Neurofibromatosis (NF) is a set of complex genetic disorders that affects almost every organ system, causing tumors to grow on nerves in the brain and throughout the body. While half of all affected people inherit the disorder, new cases can arise spontaneously through mutations (changes) in the NF genes.
Diagnosed most often in children and young adults, NF occurs worldwide and in all races, ethnic groups, and both sexes. NF can appear in any family. Treatments for NF are presently aimed at controlling symptoms, but surgery can help to alleviate any painful and disfiguring tumors.
Neurofibromatosis Type 1
Neurofibromatosis Type 1 (NF1) is among the world’s most common genetic disorders, occurring in about one of every 3,000 births. In most cases, symptoms of NF1 are relatively mild, allowing patients to live normal and productive lives.

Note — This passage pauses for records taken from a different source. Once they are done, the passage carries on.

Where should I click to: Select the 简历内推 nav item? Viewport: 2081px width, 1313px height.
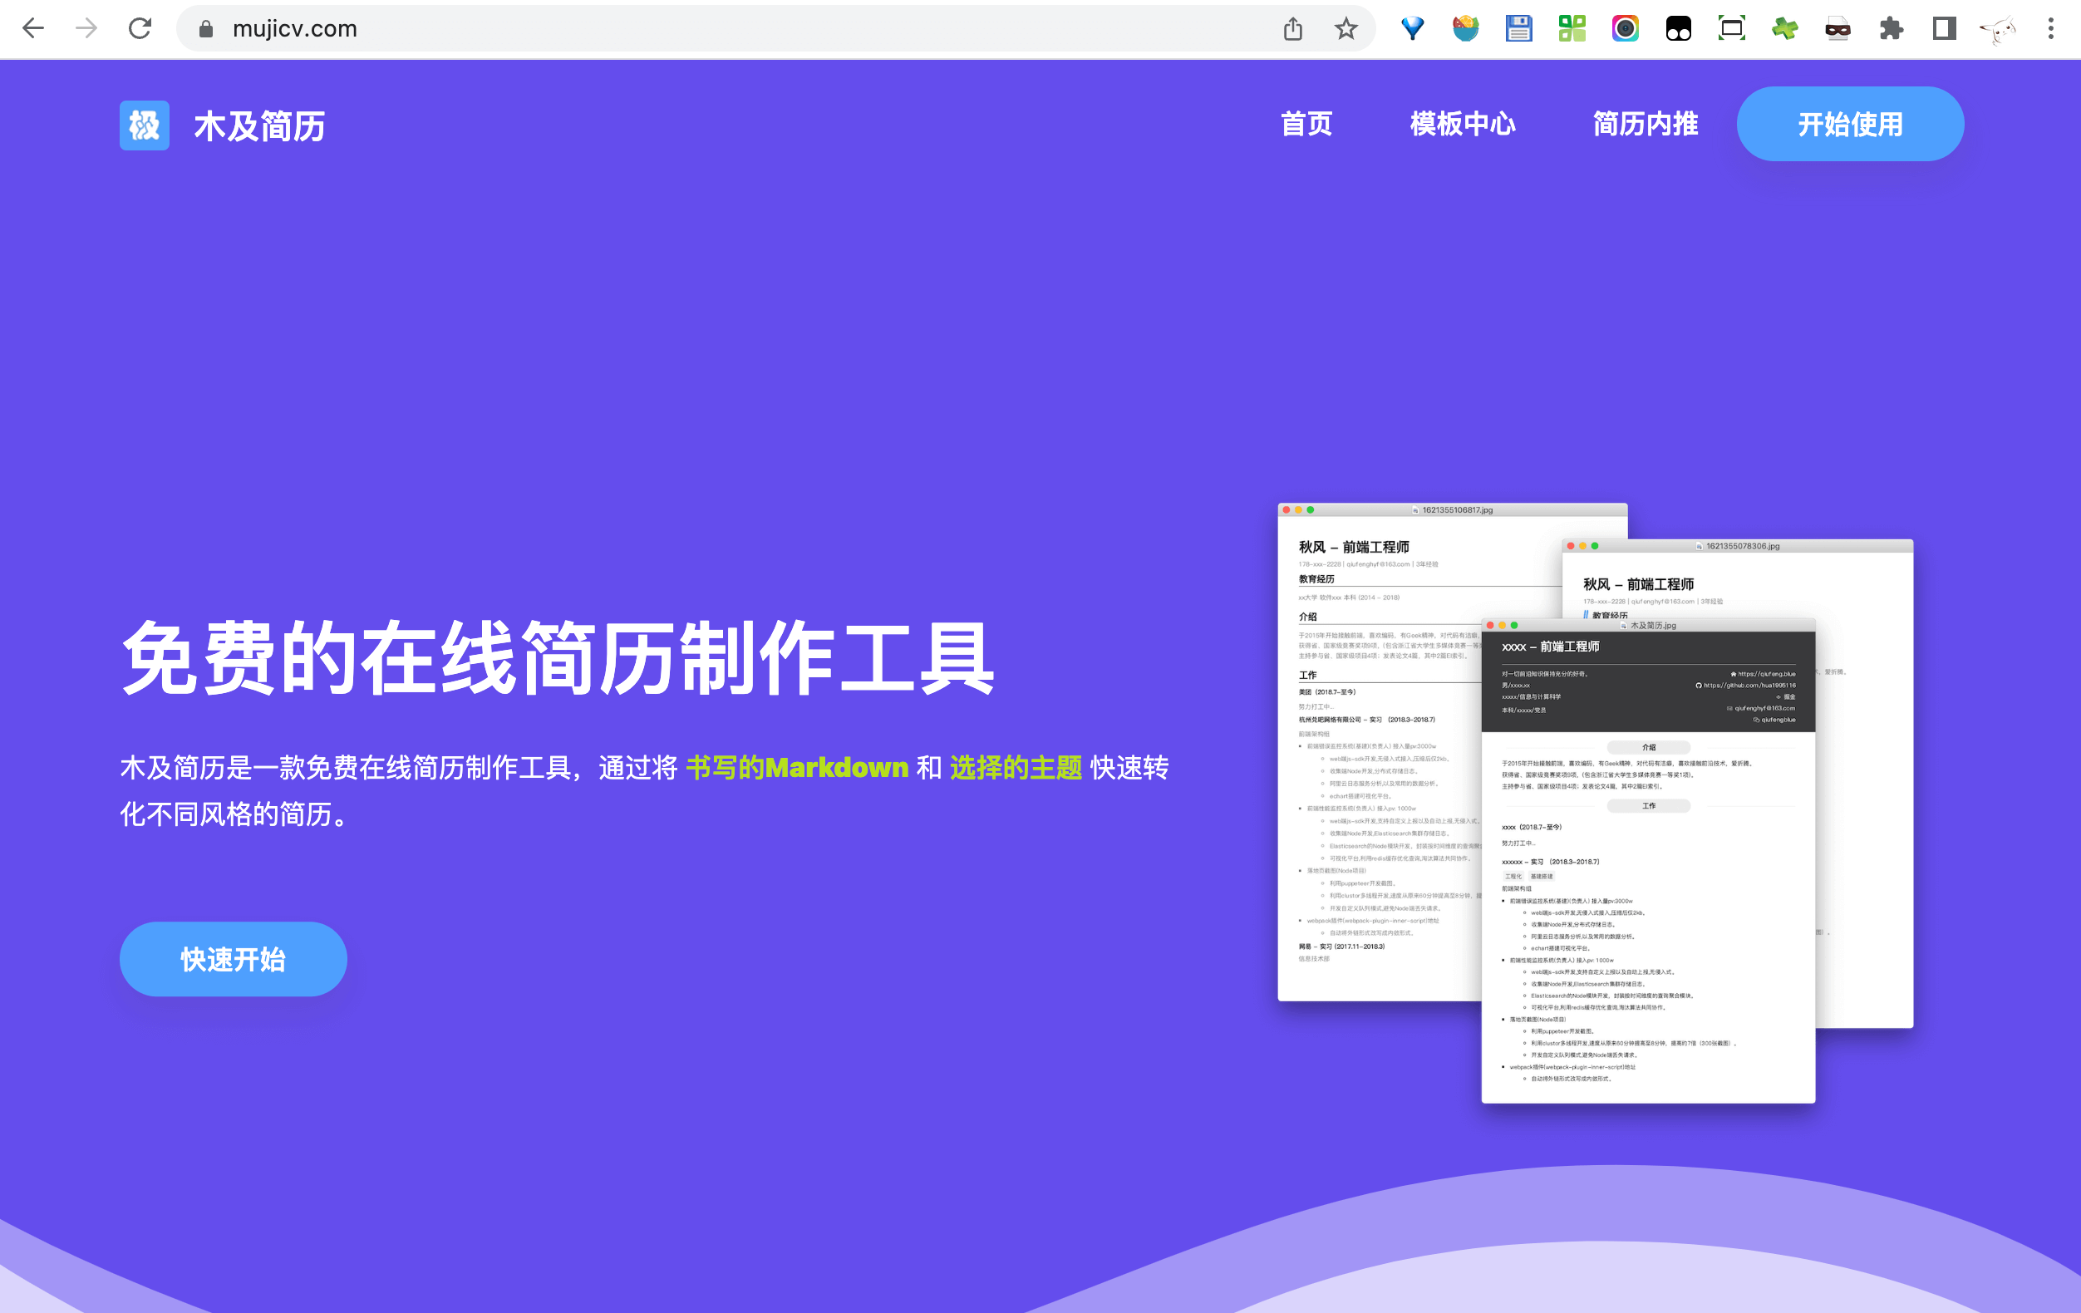[1645, 124]
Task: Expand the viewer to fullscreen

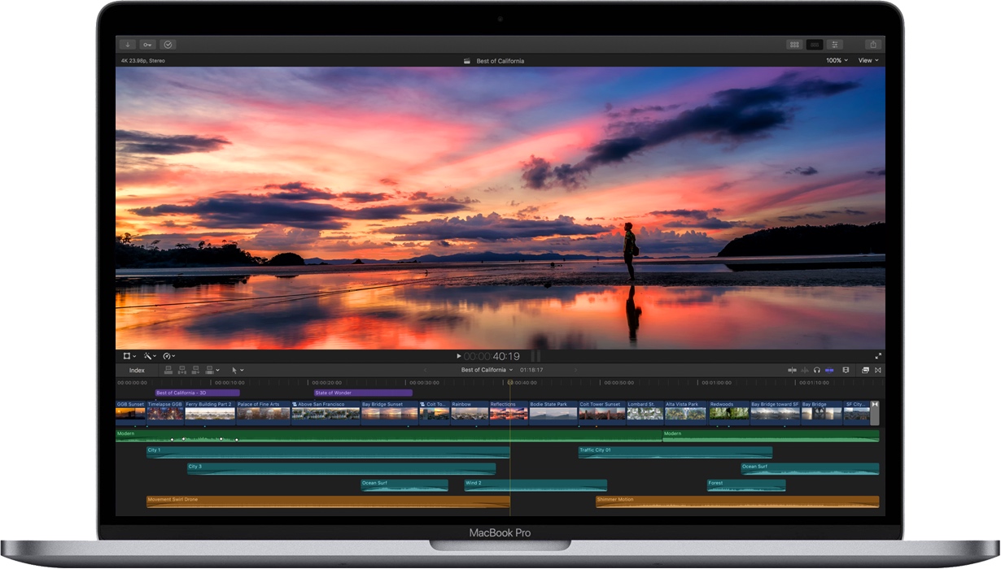Action: (x=878, y=355)
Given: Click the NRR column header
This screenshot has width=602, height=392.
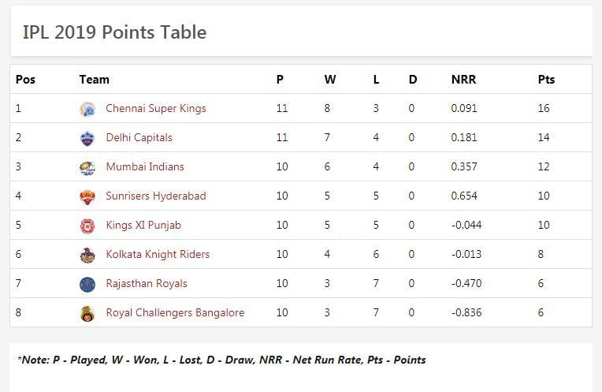Looking at the screenshot, I should tap(463, 80).
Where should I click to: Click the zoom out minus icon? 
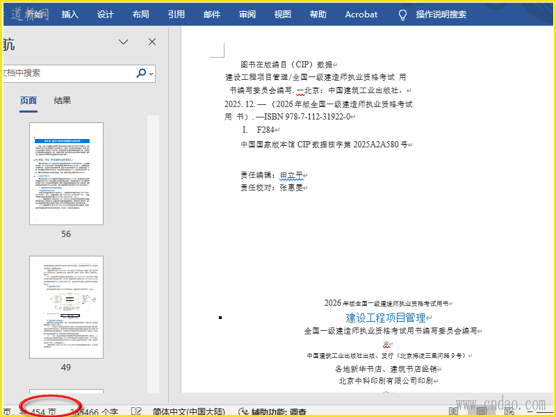coord(530,411)
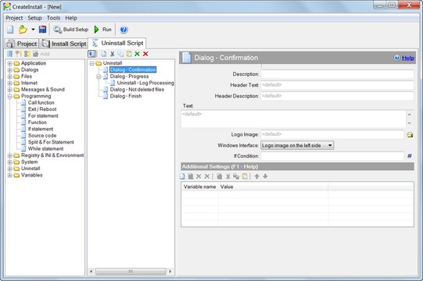
Task: Open the Windows Interface dropdown
Action: click(297, 145)
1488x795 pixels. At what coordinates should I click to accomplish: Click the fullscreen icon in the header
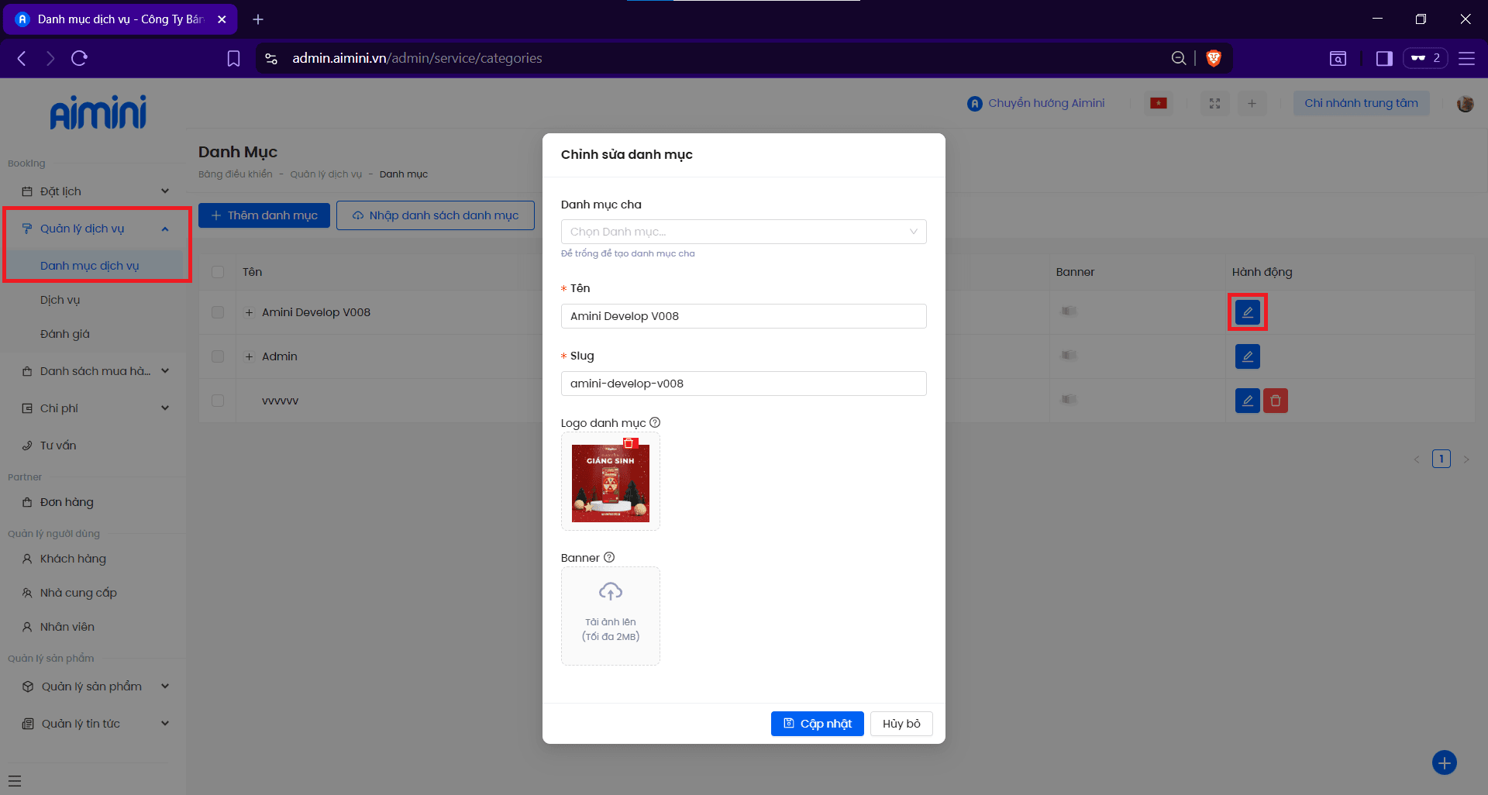click(1214, 103)
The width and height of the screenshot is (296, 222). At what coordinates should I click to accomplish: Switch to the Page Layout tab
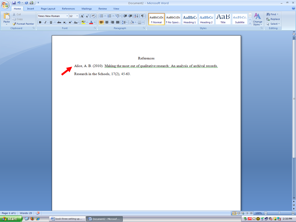[48, 9]
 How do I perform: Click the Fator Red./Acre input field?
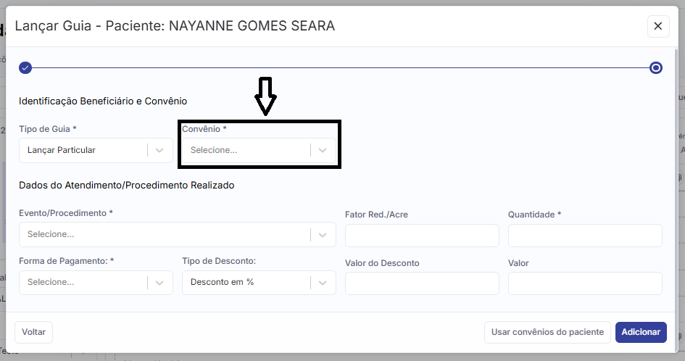[422, 236]
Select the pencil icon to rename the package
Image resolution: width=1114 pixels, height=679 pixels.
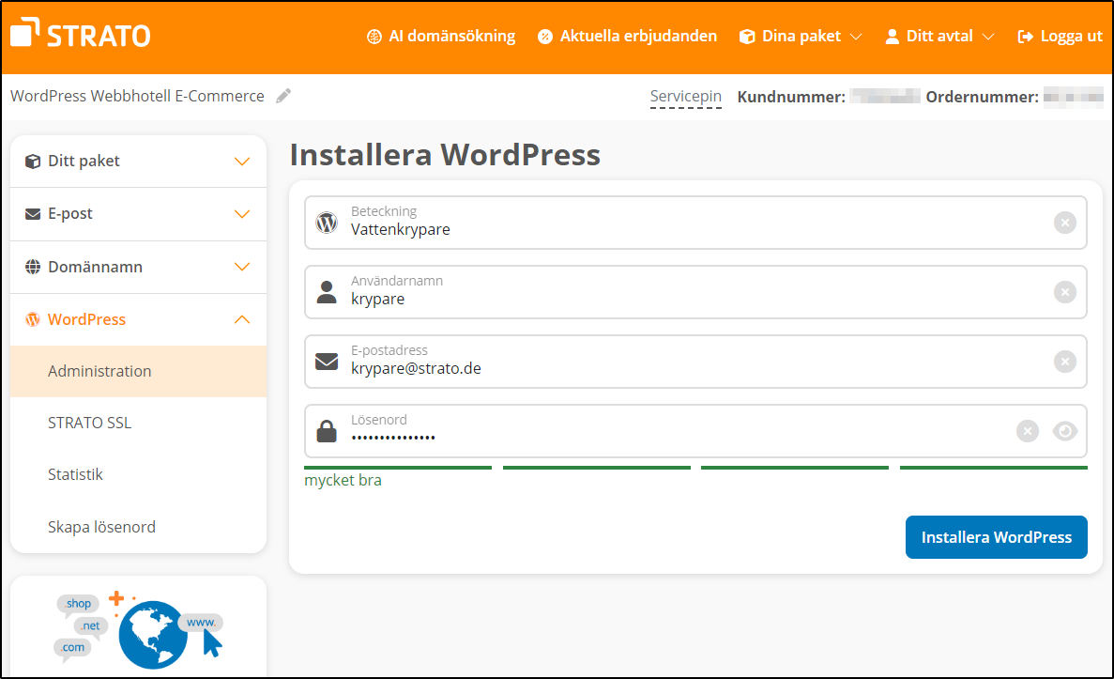[284, 95]
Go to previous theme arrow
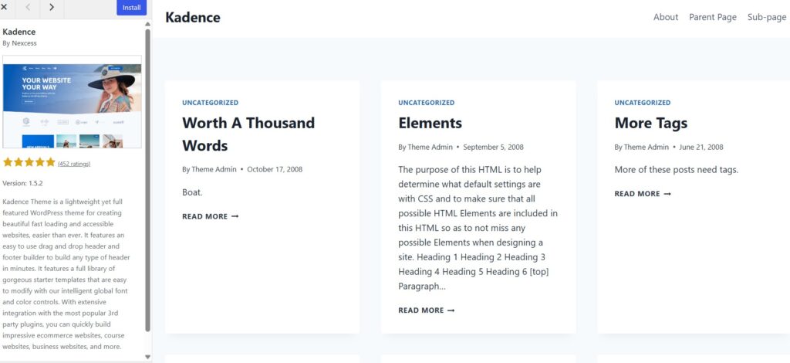This screenshot has height=363, width=790. point(28,7)
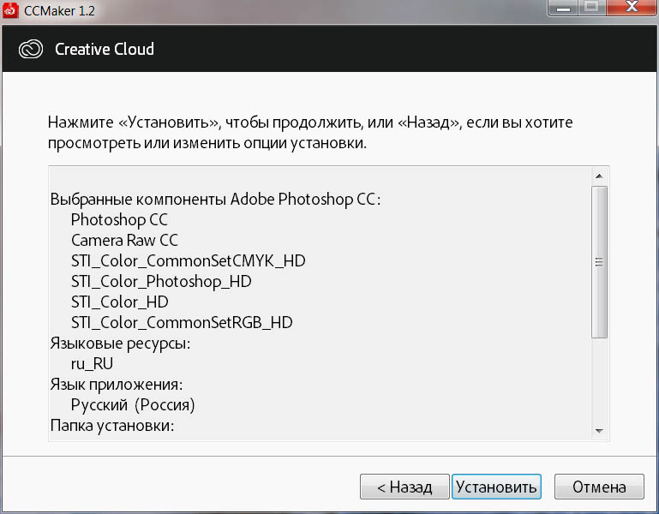This screenshot has width=659, height=514.
Task: Click the ru_RU language resource line
Action: (93, 363)
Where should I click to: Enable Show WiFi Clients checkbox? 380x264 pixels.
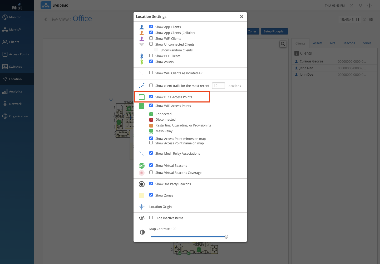(x=151, y=38)
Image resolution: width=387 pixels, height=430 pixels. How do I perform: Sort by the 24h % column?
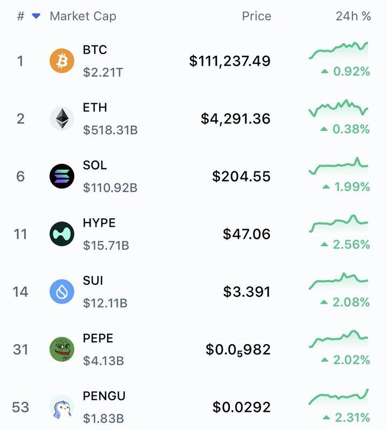click(x=353, y=16)
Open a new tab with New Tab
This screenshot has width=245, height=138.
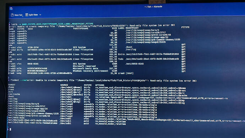pyautogui.click(x=17, y=15)
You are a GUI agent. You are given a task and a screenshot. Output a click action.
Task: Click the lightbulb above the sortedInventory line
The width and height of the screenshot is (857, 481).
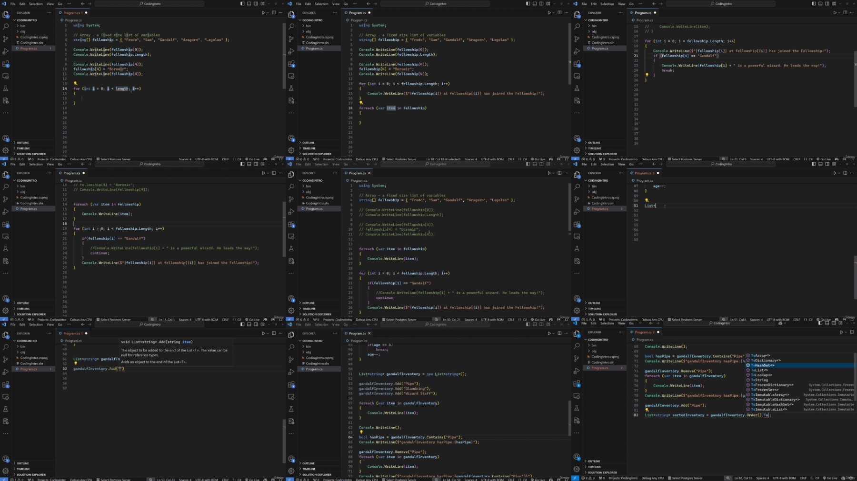click(647, 410)
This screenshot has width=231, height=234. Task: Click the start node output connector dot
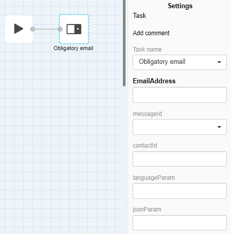click(x=33, y=29)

However, the disorder can also be debilitating and, in some cases, life-threatening.
Neurofibromatosis Type 2
Neurofibromatosis Type 2 (NF2) is significantly less common than NF1, occurring in approximately 1 out of every 40,000 births. Individuals affected by NF2 can develop cataracts and many different types of brain and nerve tumors.
Schwannomatosis is a rare form of Neurofibromatosis, affecting approximately 1 in 40,000 people. Only recently recognized, this genetic condition does not have a clear inheritance pattern. Common features of Schwannomatosis include the development of schwannomas on the cranial, spinal and peripheral nerves.